Наконец, три дня спустя мы приземлились в аэропорту Тель-Авива. Встречающие задавали нам много смешных и бесполезных вопросов (смешных, потому что для нас они были просто китайской грамотой). Ну, например: где мы хотим жить, где планируем работать, какую именно часть Израиля мы предпочитаем? Не только я, но и Борух не могли ответить ни на один из них. Мы вообще-то уже были на пенсии и ни о какой работе даже не думали. Тем не менее я рискнула и сделала, как мне казалось, очень умный выбор в пользу городка с шикарным названием Арад, близ Беэр-Шевы. (В случае крайней необходимости почему-то все важные решения в нашей семье принимала именно я, а не Борис Абрамович.)
Арад оказался малюсеньким городком с населением всего 10 тысяч человек, расположенным в зоне полупустыни. Основной аргумент моего выбора заключался в том, что, прибыв из мегаполиса, а потом и из столицы, мы будем нуждаться в отдыхе и уединении. А что для этого подходит лучше, чем городишко с двумя улицами и единственным магазином? Тем более что там отличный сухой климат…

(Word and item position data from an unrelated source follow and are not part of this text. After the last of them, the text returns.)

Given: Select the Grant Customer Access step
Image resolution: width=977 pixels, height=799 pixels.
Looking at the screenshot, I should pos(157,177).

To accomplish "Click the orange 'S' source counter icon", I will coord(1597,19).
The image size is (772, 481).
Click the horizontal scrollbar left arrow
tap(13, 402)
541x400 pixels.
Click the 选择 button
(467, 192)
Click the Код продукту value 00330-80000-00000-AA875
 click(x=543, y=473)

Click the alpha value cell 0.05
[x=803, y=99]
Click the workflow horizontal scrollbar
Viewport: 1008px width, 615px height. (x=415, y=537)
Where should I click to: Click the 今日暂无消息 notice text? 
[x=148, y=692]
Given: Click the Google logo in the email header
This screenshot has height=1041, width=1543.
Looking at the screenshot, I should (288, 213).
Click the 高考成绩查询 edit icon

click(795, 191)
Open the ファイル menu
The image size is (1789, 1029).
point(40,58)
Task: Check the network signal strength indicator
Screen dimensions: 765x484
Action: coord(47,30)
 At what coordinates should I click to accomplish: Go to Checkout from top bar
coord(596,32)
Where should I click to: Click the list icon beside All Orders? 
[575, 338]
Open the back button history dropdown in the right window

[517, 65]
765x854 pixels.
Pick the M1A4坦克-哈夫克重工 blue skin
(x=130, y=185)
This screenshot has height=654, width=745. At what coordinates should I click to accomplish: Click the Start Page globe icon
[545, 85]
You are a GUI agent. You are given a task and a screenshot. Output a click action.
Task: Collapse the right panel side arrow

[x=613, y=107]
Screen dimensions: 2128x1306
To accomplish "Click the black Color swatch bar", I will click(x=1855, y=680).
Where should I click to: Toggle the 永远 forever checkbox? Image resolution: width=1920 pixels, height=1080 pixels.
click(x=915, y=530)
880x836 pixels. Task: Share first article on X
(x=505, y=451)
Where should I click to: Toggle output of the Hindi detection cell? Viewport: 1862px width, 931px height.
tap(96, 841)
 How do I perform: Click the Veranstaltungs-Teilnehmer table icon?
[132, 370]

О, да! Арад был сух. Абсолютно, законченно сух. В этом были уверены все, кто обсуждал со мной варианты нашего дальнейшего проживания. Поэтому я никогда не забуду взгляд, которым наградил нашу новоиспеченную и странную семью агент иммиграции, убедившийся в том, что мой «роскошный» выбор места проживания окончательный и обсуждению не подлежит. Так смотрят на серьезно и неизлечимо душевнобольных людей, убежденных в своей правоте. Как поспоришь с психом? В этом взгляде были и жалость, и надежда, и недоверие, и полная растерянность.
Получив документы и договорившись о вызове такси, мы ступили из безразлично-прохладного, кондиционированного, а потому невкусного воздушного пространства аэропорта в самый настоящий июльский ад! Моим первым осознанным чувством было непреодолимое желание снова убежать в зону иммиграционного контроля и попросить там гуманитарного убежища. Я не знаю, какая была тогда температура? Тридцать градусов? Сорок? Выше? Добавьте к этому одуряюще сладкий запах цитрусовых и шумовой уровень улицы, многократно превышающий любые допустимые в день праздничного салюта децибелы, а также увиденную впервые в жизни толпу полуголых людей. (Пляжники они, что ли, все?) У нас дома так никто не одевался!